- Directed by: Graham Foy
- Written by: Graham Foy
- Produced by: Daiva Žalnieriunas Dan Montgomery
- Starring: Jackson Sluiter Marcel T Jiménez Hayley Ness
- Cinematography: Kelly Jeffrey
- Edited by: Brendan Mills
- Production companies: F F Films MDFF
- Release date: September 1, 2022 (Venice);
- Running time: 117 minutes
- Country: Canada
- Language: English

= The Maiden (film) =

2022 Canadian drama film

The Maiden is a 2022 Canadian drama film, written and directed by Graham Foy. The film stars Marcel T. Jiménez as Colton, a teenager coping with his grief after the death of his friend Kyle (Jackson Sluiter) in an accident, and Hayley Ness as Whitney, a classmate of theirs whose journal Colton finds in the ravine where Kyle died.

The film was included in the Next Step incubator program for emerging filmmakers at the 2022 Cannes Film Festival, and in the First Cut+ program at the 2022 Karlovy Vary Film Festival. At Karlovy Vary, it won the €5,000 First Cut+ TRT Award.

It had its world premiere in the Giornate degli Autori program at the 2022 Venice International Film Festival, on September 1, 2022, and its North American premiere in the Contemporary World Cinema lineup at the 2022 Toronto International Film Festival. The film was later shown at the Pittsburgh Contemporary Film Fest in April 2025.

==Critical response==
Andrew Parker of TheGATE.ca praised the film, writing that "The Maiden belongs to a long Canadian tradition of cinematic tales revolving around young people growing up, forming close bonds, and together learning about the sometimes shocking nature of the world they’re going to inherit as adults. But Foy’s take on such a well sown field looks at such narratives from a refreshingly microcosmic perspective. While major events forever alters the lives of these characters, The Maiden finds more beauty in the small details that lie before and beyond. Foy displays an acute understanding that sometimes the greatest meaning and emotional resonance comes from memories others might find fleeting."

For Exclaim!, Rachel Ho wrote that "Foy manages to push the film toward the supernatural without becoming a ghost story — just as he was able to push the film towards a coming-of-age story without actually existing on that plane. Throughout the film, he engages in this tightrope balancing act and somehow never falls off. His storytelling evokes Apichatpong Weerasethakul's ambiguous and grounded surrealist nature, while his filmmaking has a Malickian quality. Combined together, Foy's ambitious and bold debut becomes a dream-like rumination on youth, loss and friendship that is familiar and singular at the same time."

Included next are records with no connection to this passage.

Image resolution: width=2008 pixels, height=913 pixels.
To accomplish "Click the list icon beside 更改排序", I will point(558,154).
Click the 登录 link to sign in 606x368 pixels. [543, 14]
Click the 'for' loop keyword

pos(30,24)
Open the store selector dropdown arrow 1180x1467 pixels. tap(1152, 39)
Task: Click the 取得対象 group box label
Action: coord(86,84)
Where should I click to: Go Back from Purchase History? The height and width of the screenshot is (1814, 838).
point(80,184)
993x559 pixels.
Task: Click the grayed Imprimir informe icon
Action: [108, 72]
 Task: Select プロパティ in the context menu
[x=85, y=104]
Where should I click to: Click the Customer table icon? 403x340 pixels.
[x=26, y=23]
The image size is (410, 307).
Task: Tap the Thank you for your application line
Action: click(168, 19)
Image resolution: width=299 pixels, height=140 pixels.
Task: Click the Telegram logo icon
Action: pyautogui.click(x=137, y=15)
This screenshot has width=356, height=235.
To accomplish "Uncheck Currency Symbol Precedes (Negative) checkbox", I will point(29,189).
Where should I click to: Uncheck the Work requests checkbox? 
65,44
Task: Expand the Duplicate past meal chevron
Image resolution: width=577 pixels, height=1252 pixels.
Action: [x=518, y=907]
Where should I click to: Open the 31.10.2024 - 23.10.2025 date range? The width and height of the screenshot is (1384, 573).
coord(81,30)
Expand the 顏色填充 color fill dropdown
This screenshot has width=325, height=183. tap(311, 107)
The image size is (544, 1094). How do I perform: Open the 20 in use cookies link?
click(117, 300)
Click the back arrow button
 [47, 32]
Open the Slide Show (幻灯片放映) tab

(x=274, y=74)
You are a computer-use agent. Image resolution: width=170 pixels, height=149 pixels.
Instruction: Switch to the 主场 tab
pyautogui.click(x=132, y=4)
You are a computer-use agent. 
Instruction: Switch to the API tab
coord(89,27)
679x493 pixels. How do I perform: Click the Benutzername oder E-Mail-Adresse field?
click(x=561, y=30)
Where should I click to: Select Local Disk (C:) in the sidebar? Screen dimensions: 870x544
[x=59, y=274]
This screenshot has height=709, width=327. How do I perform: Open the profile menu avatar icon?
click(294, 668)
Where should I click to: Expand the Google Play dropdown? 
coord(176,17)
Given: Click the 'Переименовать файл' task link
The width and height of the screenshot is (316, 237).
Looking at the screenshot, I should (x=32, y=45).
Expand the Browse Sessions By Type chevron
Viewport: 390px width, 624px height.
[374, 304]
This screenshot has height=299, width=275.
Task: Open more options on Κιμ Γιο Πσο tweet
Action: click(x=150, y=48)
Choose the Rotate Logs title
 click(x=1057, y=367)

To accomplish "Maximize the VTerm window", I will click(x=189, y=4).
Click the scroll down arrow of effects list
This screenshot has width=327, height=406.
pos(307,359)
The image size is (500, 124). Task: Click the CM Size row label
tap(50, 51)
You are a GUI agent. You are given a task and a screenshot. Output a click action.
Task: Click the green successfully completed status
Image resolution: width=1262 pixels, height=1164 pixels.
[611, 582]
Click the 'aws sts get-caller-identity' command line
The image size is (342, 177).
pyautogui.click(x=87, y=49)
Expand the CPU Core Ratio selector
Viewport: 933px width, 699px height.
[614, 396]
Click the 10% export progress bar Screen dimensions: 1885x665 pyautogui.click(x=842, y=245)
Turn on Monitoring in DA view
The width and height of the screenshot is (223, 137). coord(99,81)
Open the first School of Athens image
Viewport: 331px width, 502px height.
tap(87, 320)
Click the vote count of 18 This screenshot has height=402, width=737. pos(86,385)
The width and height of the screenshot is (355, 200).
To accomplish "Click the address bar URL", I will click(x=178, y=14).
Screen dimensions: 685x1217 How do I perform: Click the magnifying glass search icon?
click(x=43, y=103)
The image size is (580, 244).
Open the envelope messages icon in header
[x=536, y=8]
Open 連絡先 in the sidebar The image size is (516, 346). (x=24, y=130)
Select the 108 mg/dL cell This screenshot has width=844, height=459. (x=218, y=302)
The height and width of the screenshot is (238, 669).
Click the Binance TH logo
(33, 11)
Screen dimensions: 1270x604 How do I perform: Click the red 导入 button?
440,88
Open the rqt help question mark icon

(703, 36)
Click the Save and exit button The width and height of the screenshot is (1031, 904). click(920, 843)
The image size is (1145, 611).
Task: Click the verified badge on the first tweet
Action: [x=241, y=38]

Barry Hertz of The Globe and Mail praised the film, writing that it "initially plays out like an episode of Jackass trapped in the dreamy haze of a Terrence Malick film", and concluding that "confident and inventive, ambitious and controlled, Foy’s film balances all its elements with such a sense of purpose that it’s all a little intimidating, up to and including the wonderful performances from first-time actors Jimenez, Sluiter and Ness. (There is also a fun little cameo from a cat who may be the best feline onscreen this year, Puss in Boots aside.) I can only hope, then, that The Maiden’s many microbudget wonders make as much of an impression on curious, adventurous audiences as the mark that Colton and Kyle leave on that aforementioned bridge. Tag your friends, and let’s make Graham Foy a household name."

==Awards==
At Venice, the film won the Cinema of the Future award. At the 2022 Festival du nouveau cinéma, it was named the winner of the National Competition.

The film was nominated for the John Dunning Best First Feature Award at the 11th Canadian Screen Awards in 2023.